Report every line of the records that contains the word "marker".
Start of SUPPLIED INFORMATION
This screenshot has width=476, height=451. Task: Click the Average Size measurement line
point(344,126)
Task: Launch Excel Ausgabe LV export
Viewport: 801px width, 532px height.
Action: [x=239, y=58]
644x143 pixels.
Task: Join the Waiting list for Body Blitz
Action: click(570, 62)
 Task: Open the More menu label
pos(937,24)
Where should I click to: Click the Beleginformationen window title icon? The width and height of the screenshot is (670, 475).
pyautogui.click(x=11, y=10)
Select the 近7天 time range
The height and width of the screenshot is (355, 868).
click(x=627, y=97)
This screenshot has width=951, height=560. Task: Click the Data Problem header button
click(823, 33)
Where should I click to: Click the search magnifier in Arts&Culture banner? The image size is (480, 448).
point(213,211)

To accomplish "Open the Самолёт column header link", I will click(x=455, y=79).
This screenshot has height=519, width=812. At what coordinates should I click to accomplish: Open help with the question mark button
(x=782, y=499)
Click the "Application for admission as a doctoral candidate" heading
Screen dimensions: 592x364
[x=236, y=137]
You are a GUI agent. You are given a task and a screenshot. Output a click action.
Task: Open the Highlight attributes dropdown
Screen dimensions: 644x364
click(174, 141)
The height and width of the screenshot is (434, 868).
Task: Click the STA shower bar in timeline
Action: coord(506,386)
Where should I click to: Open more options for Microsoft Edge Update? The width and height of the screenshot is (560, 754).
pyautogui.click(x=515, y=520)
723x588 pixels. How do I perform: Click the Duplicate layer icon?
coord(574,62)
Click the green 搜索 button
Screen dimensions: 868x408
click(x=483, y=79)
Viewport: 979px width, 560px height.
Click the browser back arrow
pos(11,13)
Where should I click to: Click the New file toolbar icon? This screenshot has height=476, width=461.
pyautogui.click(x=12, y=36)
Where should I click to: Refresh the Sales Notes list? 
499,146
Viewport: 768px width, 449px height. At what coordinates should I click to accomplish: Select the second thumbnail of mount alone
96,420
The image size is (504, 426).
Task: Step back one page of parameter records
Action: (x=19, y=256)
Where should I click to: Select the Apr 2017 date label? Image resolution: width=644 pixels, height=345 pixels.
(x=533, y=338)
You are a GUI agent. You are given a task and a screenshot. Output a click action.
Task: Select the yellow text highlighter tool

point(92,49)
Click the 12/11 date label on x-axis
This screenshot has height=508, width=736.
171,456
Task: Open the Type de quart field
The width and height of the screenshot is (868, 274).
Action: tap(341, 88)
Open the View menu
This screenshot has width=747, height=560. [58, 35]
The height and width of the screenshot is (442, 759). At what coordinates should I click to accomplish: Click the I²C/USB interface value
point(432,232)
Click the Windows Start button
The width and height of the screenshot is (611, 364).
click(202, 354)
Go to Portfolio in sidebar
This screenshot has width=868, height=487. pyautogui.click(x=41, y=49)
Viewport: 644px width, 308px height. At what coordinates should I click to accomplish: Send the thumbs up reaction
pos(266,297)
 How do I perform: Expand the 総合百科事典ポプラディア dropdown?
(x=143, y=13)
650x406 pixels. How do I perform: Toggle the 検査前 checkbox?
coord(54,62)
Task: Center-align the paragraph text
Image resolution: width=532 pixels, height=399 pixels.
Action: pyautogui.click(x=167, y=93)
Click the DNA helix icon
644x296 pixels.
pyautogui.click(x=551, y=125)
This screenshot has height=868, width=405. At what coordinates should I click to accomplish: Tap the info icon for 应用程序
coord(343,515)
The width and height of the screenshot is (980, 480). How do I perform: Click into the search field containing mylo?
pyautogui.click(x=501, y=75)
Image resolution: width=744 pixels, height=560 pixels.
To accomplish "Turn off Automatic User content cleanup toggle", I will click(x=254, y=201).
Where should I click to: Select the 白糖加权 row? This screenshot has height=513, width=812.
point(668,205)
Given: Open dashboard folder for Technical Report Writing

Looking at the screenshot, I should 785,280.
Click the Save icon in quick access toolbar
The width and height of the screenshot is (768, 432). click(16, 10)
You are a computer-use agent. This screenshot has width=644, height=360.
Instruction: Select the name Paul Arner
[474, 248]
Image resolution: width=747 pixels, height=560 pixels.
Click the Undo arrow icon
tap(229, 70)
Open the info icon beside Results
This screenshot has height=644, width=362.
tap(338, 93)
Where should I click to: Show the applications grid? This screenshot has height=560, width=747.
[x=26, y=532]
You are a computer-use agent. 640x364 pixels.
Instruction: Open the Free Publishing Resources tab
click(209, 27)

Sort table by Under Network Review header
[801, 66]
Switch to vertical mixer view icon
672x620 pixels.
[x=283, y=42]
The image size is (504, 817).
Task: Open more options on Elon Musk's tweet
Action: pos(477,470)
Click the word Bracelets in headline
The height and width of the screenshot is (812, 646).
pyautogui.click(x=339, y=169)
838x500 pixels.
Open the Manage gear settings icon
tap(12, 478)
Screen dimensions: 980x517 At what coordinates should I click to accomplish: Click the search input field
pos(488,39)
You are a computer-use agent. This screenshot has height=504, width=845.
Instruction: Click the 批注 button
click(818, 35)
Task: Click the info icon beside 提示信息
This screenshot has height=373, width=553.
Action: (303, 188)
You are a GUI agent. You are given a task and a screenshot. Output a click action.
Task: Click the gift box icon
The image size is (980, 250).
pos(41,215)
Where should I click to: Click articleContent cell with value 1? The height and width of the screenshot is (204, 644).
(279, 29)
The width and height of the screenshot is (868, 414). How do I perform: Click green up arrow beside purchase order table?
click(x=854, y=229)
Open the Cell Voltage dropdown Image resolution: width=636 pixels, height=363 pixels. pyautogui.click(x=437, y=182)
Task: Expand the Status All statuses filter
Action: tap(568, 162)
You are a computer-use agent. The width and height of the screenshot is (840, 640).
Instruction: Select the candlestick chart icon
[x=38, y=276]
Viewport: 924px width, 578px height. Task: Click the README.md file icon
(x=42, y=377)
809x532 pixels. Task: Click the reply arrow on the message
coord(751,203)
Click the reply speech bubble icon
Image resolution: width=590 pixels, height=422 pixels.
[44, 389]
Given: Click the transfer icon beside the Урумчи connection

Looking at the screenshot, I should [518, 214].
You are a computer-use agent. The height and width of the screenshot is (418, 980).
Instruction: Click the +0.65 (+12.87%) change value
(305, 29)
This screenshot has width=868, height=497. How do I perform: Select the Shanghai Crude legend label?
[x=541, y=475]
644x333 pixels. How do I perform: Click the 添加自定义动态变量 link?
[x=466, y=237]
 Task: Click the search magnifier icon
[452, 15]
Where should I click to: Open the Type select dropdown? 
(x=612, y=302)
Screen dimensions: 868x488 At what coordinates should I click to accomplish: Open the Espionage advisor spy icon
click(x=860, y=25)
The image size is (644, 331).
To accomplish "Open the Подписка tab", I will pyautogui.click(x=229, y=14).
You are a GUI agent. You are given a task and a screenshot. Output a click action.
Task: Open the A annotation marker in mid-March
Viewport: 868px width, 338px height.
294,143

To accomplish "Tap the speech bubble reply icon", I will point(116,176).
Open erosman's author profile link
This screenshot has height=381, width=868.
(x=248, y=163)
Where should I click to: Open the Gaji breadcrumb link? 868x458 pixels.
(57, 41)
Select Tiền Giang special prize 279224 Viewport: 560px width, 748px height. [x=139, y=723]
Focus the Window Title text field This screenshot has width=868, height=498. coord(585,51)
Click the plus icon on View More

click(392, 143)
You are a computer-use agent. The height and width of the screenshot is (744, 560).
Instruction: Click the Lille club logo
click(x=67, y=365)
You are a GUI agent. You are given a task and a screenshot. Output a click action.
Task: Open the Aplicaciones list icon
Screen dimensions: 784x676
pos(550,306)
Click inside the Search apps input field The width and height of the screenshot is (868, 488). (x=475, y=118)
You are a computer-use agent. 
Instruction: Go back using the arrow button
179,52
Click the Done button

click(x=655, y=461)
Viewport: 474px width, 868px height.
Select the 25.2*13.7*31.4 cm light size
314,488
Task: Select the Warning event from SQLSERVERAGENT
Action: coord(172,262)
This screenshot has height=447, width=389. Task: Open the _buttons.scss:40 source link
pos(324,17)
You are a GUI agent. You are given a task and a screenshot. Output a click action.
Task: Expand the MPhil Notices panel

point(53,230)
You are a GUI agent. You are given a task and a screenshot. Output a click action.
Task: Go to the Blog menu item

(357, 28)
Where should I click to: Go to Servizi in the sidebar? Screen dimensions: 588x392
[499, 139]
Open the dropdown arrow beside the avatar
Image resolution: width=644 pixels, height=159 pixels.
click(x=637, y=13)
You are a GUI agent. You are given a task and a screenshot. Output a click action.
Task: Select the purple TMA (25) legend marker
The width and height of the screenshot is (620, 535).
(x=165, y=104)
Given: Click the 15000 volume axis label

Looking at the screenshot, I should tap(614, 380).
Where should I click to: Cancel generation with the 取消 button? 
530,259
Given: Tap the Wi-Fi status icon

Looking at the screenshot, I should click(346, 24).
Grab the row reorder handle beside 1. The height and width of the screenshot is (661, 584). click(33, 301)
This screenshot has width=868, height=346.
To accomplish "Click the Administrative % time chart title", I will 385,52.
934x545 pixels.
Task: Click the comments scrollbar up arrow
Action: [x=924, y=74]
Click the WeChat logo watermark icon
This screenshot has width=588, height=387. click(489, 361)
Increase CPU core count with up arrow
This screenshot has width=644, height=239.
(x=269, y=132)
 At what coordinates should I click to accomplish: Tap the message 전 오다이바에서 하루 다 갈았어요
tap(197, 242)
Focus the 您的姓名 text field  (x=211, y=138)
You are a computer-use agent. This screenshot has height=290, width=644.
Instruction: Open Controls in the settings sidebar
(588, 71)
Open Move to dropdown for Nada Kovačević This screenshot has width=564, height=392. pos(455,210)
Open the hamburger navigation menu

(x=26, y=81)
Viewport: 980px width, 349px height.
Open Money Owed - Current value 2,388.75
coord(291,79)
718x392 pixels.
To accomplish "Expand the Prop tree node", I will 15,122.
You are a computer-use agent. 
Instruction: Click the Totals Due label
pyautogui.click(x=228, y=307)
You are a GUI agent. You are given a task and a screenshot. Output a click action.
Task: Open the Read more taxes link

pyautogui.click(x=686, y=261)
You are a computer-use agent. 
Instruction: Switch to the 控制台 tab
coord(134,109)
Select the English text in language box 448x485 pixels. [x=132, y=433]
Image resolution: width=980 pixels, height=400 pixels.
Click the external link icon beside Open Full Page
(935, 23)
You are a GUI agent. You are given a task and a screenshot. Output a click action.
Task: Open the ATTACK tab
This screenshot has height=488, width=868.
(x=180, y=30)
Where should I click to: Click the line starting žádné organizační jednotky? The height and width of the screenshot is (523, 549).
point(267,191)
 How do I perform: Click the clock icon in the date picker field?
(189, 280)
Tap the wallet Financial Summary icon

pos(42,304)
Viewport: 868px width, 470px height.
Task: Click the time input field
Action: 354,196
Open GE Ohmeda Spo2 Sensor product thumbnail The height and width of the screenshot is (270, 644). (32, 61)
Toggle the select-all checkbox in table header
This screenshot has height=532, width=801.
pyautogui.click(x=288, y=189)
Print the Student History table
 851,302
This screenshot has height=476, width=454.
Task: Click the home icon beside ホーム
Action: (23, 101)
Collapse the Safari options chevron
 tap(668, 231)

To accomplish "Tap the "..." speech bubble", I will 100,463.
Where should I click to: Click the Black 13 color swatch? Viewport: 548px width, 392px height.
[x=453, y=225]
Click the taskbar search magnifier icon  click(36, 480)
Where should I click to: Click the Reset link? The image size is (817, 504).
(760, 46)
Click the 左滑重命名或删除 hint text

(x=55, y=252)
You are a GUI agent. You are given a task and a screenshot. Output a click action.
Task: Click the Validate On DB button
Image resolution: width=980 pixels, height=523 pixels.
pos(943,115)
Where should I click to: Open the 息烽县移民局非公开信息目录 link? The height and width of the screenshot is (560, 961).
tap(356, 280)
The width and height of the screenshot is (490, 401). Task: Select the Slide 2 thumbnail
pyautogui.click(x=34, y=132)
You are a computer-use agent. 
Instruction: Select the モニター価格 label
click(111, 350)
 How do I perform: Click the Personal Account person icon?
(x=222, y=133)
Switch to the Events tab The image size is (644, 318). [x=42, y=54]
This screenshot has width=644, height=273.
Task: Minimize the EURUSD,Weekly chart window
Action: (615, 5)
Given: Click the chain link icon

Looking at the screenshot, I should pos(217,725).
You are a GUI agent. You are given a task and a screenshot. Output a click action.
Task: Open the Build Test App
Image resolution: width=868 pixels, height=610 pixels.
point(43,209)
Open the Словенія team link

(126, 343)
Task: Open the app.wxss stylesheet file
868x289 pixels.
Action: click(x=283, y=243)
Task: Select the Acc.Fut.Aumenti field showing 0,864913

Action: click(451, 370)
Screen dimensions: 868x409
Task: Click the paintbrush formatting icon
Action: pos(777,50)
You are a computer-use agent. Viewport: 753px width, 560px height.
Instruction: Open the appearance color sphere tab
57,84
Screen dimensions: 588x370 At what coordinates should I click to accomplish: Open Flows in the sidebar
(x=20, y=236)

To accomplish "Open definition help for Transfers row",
End of SUPPLIED INFORMATION
> _OUTPUT OF THE TASK_:
Task: Open the A annotation marker in mid-March
Task: Select the purple TMA (25) legend marker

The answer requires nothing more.